§ STORED DATA
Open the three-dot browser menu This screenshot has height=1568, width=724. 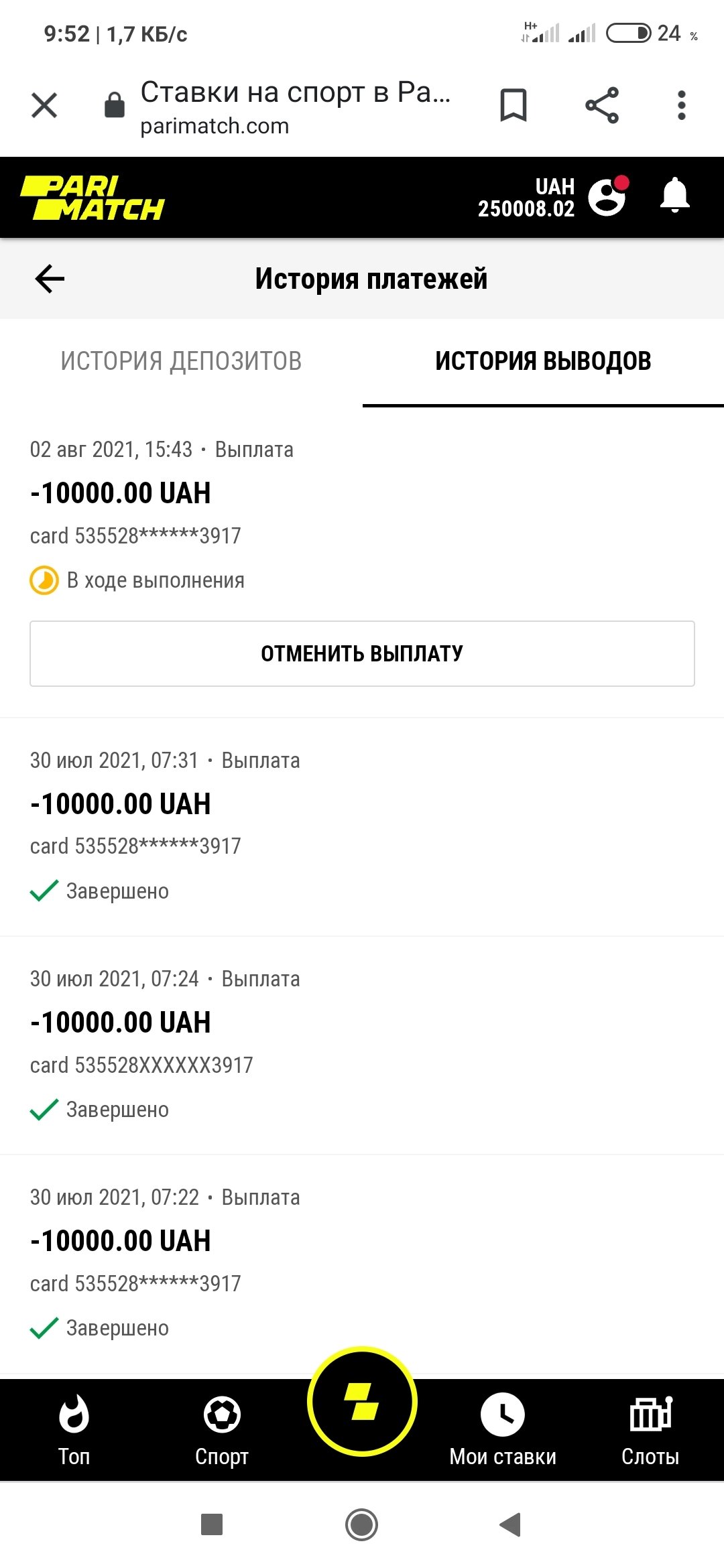point(681,105)
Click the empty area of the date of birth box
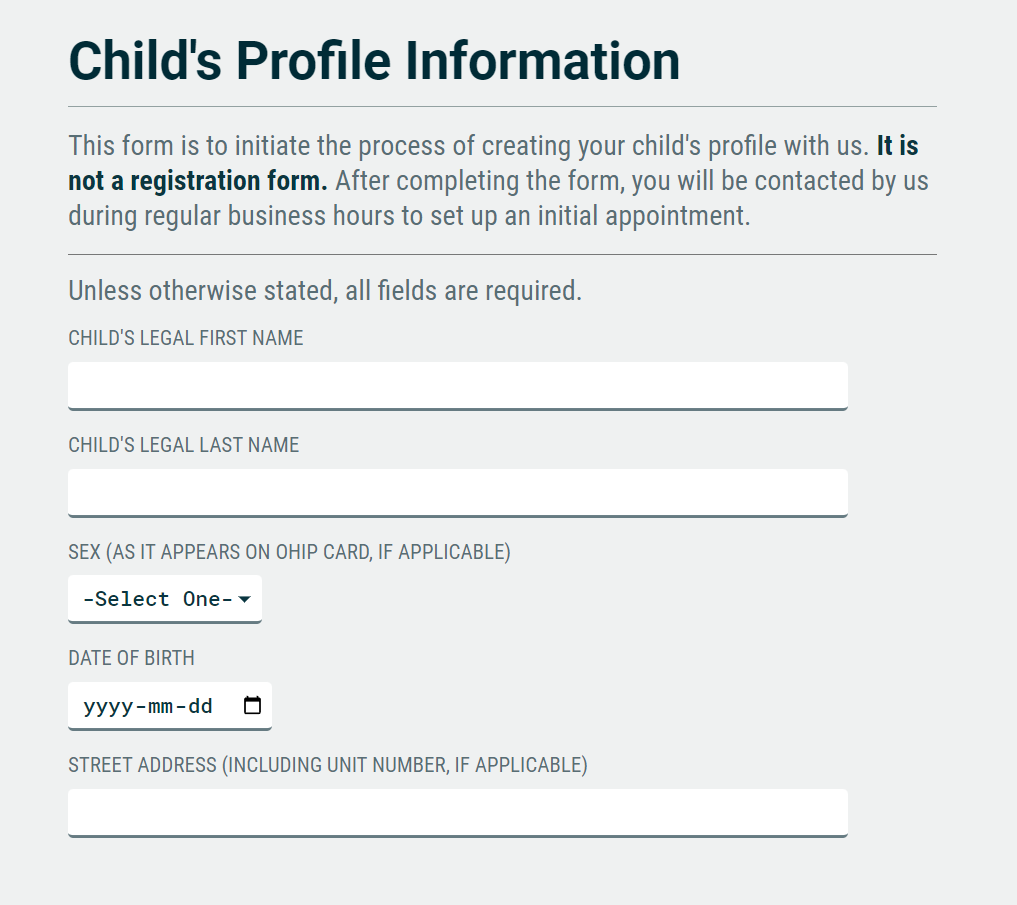The width and height of the screenshot is (1017, 905). (228, 705)
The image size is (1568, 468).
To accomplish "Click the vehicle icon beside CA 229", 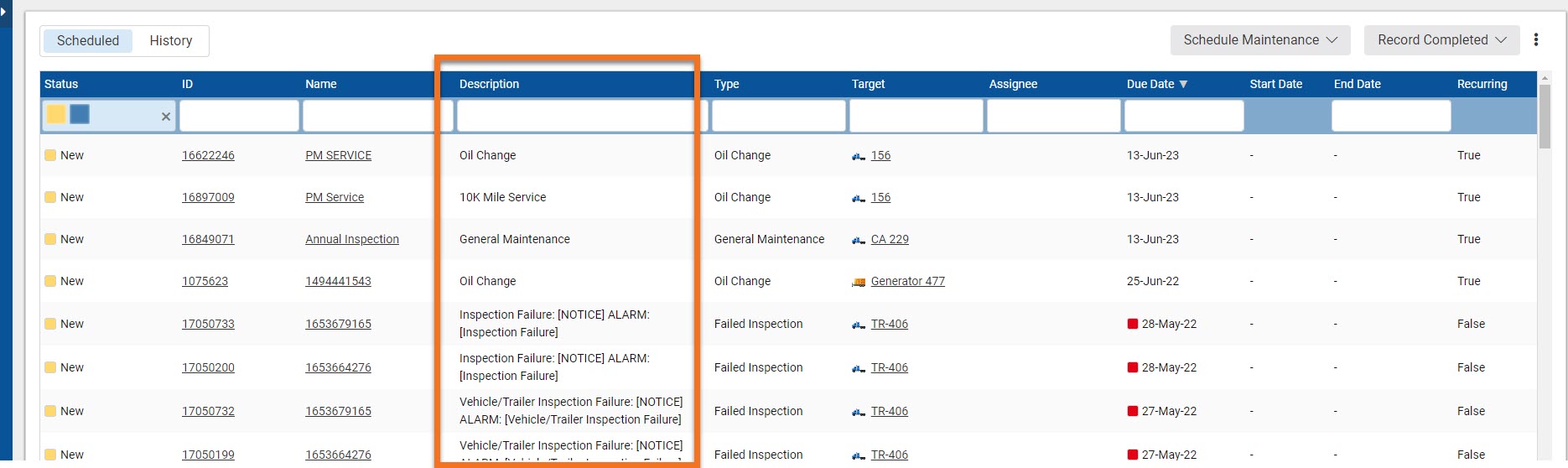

§ WORK REQUEST
Without any pictures, reproduce exactly the lines from the line that contains "Click the empty area of the date of birth box" to the end of the entries above, both ends included.

§ WORKED SOLUTION
Click the empty area of the date of birth box
The width and height of the screenshot is (1017, 905). (228, 705)
The image size is (1568, 468).
To accomplish "Click the vehicle icon beside CA 229", 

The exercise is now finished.